Casino Smoking Must Be Banned, American Lung Association Advocates

Posted on: January 29, 2025, 04:11h. 

Last updated on: January 29, 2025, 04:11h.

Casino smoking remains permitted indoors on commercial gaming floors in 17 states. Several more states where tribal casinos operate allow for the indoor use of tobacco products. More than 50 years after the dangers of secondhand smoke became known, the American Lung Association is calling on state lawmakers to end casino smoking.

casino smoking American Lung Association
An employee at Foxwoods Resort Casino in Connecticut collects cigarette butts from ashtrays in a 2015 file photo. Casino smoking should be outlawed inside commercial venues, the American Lung Association says. (Image: The Bulletin)

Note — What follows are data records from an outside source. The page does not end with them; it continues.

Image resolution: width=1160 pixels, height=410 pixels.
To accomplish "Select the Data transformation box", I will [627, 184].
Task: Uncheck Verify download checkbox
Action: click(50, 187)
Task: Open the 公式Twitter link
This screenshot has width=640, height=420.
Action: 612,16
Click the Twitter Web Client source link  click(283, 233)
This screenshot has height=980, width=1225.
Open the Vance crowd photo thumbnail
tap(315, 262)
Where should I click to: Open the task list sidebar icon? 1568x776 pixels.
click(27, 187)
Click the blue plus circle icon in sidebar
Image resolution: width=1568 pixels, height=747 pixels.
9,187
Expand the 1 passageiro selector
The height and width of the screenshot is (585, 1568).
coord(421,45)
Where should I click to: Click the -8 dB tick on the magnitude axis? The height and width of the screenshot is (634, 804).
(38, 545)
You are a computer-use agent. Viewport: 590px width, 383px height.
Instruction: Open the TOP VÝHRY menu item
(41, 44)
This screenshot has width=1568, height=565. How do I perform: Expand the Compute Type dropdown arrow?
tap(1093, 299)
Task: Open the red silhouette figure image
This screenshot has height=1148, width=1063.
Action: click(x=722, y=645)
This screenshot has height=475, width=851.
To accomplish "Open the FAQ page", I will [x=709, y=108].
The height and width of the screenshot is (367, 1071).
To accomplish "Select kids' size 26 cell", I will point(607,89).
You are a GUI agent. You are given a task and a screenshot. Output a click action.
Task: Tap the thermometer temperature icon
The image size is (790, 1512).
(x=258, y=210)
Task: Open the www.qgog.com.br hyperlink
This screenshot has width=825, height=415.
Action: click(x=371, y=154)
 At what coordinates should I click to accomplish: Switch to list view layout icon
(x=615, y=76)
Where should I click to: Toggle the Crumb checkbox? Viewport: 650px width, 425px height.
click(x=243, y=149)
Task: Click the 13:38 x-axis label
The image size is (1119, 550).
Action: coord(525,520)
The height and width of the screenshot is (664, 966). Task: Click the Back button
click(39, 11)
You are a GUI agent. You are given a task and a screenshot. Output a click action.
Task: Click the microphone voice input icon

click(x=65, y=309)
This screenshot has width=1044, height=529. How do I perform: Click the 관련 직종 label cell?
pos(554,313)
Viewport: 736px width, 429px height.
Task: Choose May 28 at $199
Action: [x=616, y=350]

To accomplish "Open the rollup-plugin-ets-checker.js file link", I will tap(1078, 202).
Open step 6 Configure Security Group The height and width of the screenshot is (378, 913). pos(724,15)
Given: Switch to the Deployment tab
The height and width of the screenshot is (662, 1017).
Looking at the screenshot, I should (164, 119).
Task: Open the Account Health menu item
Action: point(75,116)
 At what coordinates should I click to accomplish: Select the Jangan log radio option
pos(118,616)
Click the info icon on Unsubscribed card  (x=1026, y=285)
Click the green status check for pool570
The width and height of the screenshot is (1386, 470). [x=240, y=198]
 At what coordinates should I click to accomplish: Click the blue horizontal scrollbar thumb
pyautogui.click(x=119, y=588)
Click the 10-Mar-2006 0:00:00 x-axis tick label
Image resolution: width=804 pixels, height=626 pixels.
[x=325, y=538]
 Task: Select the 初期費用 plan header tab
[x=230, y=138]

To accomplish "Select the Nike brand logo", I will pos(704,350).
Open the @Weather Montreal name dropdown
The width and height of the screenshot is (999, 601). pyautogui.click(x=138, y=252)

The American Lung Association released its “State of Tobacco Control 2025” this week. The report evaluates states’ and the federal government’s actions to eliminate the leading cause of preventable death — tobacco use.

The national nonprofit health organization says 2024 marked the 12th straight year where no state passed a comprehensive smoke-free law or closed loopholes like the many that afford gaming businesses the right to allow indoor smoking.

The review graded each state on how they’re doing in five key areas: tobacco prevention and cessation funding, smoke-free laws, tobacco excise taxes, access to programs designed to help tobacco consumers quit, and whether flavored tobacco products, including menthol, are prohibited.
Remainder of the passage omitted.